Queries that would normally require complex JOINs and aggregations now become simple:

-- Query the materialized view
SELECT region_name, SUM(total_sales) AS regional_sales
FROM sales_report
WHERE year = 2023 AND month BETWEEN 1 AND 3
GROUP BY region_name
ORDER BY regional_sales DESC;

4. Flattening Hierarchies

For hierarchical data that requires recursive queries, denormalization can significantly improve performance.

Example scenario: An organization chart with employees and their managers.

Normalized approach:

CREATE TABLE employees (
    employee_id SERIAL PRIMARY KEY,
    name VARCHAR(100),
    manager_id INTEGER REFERENCES employees(employee_id),
    department VARCHAR(100),
    hire_date DATE
);

-- Finding all reports (direct and indirect) requires a recursive query
WITH RECURSIVE subordinates AS (
    SELECT employee_id, name, manager_id
    FROM employees
    WHERE employee_id = 5  -- Starting manager
    
    UNION ALL
    
    SELECT e.employee_id, e.name, e.manager_id
    FROM employees e
    JOIN subordinates s ON e.manager_id = s.employee_id
)

Aim of the exercise
Extend the SQL denormalization guide above, starting right after its final line, the closing parenthesis of the recursive subordinates query.

Entries shown
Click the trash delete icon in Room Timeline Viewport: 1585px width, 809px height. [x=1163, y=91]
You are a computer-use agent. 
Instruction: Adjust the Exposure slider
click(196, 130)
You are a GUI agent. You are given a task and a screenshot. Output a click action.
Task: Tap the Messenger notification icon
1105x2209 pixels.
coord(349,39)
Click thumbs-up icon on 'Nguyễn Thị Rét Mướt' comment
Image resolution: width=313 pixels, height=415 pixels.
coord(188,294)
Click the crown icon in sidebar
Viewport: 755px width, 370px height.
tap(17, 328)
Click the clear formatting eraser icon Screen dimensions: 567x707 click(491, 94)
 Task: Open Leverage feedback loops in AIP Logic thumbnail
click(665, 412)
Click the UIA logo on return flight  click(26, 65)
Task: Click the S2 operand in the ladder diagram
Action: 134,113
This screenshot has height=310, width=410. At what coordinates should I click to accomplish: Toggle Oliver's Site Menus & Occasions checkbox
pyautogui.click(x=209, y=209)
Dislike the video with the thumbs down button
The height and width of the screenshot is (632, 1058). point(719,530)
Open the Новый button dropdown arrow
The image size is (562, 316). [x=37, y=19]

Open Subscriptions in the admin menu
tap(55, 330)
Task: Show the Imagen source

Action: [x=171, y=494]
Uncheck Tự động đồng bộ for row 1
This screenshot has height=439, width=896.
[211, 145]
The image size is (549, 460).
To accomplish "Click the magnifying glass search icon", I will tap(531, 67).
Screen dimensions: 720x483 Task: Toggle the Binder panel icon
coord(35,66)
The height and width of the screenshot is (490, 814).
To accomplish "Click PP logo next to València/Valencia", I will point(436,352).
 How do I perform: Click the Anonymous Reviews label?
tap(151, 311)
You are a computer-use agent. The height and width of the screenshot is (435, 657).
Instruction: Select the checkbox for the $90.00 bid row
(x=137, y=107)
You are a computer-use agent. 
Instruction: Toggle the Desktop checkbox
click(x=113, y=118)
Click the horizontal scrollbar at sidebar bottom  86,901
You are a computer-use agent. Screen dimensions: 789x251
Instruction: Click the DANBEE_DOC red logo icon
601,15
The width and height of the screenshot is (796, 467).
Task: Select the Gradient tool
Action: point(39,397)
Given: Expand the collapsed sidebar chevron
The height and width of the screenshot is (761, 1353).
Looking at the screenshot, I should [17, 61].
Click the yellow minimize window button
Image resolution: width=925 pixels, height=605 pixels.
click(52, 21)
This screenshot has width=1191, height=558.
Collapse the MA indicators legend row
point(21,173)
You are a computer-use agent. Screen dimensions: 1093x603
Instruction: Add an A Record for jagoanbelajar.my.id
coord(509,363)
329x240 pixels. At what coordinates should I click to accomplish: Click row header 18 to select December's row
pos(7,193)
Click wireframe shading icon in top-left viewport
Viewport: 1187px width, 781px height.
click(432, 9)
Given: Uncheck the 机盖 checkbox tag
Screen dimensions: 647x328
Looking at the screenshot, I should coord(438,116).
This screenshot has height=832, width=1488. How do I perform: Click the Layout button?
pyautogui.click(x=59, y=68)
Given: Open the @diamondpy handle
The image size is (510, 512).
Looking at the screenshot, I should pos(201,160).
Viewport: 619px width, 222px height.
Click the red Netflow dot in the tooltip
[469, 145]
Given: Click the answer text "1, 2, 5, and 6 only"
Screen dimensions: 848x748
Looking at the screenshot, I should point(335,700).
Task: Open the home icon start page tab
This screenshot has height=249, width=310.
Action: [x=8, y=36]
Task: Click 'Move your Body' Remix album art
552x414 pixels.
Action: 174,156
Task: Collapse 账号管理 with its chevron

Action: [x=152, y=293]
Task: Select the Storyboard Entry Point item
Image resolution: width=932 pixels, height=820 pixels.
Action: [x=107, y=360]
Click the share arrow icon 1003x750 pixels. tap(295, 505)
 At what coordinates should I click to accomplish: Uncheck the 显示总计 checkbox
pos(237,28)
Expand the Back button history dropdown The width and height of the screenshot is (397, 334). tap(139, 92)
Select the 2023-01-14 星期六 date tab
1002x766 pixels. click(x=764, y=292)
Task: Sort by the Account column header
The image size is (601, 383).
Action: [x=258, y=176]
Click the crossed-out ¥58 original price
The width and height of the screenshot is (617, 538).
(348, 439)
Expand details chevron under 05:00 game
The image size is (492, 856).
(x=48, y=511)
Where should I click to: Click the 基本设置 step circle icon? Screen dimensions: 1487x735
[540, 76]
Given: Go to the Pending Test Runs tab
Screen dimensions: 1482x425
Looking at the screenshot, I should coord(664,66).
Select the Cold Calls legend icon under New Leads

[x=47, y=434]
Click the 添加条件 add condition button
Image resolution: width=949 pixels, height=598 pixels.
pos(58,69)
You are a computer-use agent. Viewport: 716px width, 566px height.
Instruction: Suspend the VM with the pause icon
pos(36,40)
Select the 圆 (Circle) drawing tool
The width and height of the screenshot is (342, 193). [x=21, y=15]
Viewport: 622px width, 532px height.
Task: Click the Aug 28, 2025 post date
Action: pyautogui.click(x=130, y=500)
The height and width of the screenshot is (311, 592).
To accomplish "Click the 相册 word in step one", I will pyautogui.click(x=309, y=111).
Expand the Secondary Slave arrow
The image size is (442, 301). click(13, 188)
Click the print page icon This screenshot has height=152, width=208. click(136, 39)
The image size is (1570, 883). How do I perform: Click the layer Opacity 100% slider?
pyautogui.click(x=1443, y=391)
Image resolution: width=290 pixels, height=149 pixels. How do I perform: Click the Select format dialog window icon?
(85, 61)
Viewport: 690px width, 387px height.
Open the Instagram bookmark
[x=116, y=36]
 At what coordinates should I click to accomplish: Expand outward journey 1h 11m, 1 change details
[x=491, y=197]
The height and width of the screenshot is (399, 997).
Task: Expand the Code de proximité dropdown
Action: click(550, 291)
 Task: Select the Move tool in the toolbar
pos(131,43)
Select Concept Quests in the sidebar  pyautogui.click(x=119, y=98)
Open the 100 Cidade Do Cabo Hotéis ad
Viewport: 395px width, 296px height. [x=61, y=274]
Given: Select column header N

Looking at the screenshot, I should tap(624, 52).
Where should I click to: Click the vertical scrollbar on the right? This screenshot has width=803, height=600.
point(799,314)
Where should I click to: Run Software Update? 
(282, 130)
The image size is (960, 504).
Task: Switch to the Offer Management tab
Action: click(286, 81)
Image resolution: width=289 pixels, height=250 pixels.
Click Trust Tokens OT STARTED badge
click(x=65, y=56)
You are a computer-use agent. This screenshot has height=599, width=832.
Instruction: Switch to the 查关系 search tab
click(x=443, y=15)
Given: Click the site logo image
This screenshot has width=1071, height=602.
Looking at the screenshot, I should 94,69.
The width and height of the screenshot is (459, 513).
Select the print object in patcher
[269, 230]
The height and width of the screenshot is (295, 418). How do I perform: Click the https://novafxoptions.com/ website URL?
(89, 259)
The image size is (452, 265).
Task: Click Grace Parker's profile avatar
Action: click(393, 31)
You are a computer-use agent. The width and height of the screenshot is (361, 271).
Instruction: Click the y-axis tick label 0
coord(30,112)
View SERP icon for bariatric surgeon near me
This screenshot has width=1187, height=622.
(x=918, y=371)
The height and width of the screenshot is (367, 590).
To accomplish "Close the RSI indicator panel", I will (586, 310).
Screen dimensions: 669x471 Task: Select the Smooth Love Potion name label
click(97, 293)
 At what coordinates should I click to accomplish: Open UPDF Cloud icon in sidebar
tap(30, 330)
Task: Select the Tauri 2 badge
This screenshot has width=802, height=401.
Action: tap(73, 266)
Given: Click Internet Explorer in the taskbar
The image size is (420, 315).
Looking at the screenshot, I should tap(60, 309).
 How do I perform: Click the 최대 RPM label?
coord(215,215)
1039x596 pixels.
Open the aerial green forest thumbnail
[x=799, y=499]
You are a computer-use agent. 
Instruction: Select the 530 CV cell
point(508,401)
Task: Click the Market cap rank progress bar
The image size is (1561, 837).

Result for this task
SELECT * FROM subordinates;

Denormalized approach: Store the management path.

CREATE TABLE employees (
    employee_id SERIAL PRIMARY KEY,
    name VARCHAR(100),
    manager_id INTEGER REFERENCES employees(employee_id),
    department VARCHAR(100),
    hire_date DATE,
    management_path INTEGER[] -- Array of manager IDs from top down
);

-- Finding all reports becomes a simple query
SELECT * FROM employees
WHERE management_path @> ARRAY[5];  -- Contains manager ID 5

You'll need triggers to maintain the management_path array whenever a manager changes.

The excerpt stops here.